Creation theory"I write really instinctively," says Higdon.
"I didn't study a lot of theory - probably the amount any music student does: some harmony, some counterpoint, nothing extraordinary. ...You can teach theory. You can explain how things are put together. But you can't teach intuition. You just have to trust and to kind of let go."
Like the legendary Joan of Arc, Higdon confesses to hearing (musical) voices, and sometimes entire sections of music will appear full-blown in her aural imagination. But it's not simply a matter of dictation, she says emphatically.
"You can't assume, hearing it in your head, that it's going to be perfect. I'm always trying to figure out how to make it better. ... I constantly ask myself : 'Is this the best this line can be?'"
"It takes so long to write just a couple of seconds of music, it's hard to get an idea whether you are hitting the mark or not. That's what's really tricky about this profession. Sometimes it takes months and months to write just 10 minutes of music."
But even with the ever-increasing demands of her professional life, Higdon says she "gets back to writing easily after interruptions - the muse is still there."
Although she was looking forward to being on Cape for this weekend's performances, Higdon - not unforeseeably - has had to change her plans.
"I've been overwhelmed with traveling this summer - seven trips so far, flying and driving," she says, adding that she also needs to stay home a few days to complete a commissioned choral work that is overdue.

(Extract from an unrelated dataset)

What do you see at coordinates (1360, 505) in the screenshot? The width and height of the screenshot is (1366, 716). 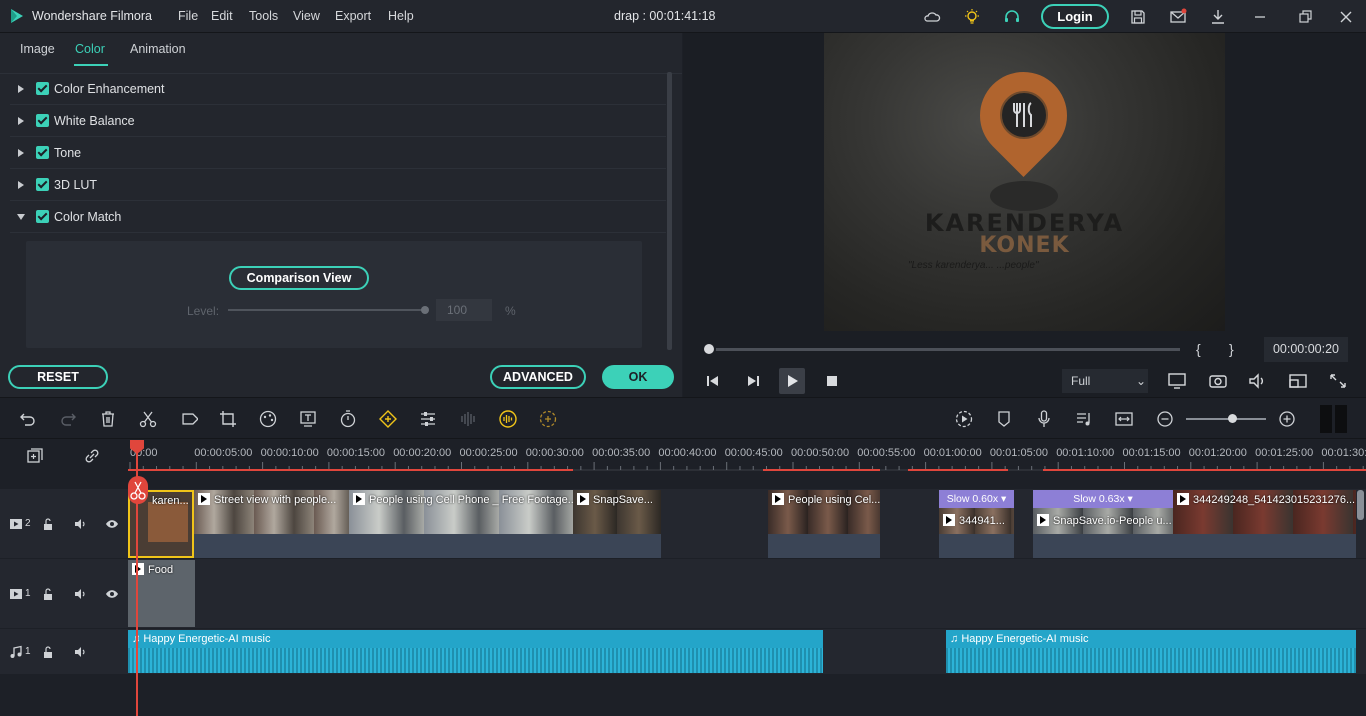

Then she's off again to the West Coast, returning in time to travel to Atlanta for the early fall recording of her "Concerto for Orchestra" with Robert Spano and the Atlanta Symphony Orchestra.
It was Spano who, as a 24-year-old conducting instructor at Bowling Green University, urged Higdon to apply to Curtis, his alma mater. More recently, he has championed her works by conducting the Curtis Institute Orchestra in the Philadelphia premiere (and later the recording) of her "blue cathedral" and by commissioning a major orchestral piece, "City Scape," which was premiered in Atlanta last November.
This fall, performances of her "Concerto for Orchestra" will open the season for the New York Philharmonic, Rochester Philharmonic and the Dallas Symphony orchestras. Leonard Slatkin will also conduct performances with the National Symphony Orchestra (Washington, D.C.) and London's BBC Orchestra. Higdon's characteristically ingenuous comment: "Pretty amazing, isn't it?"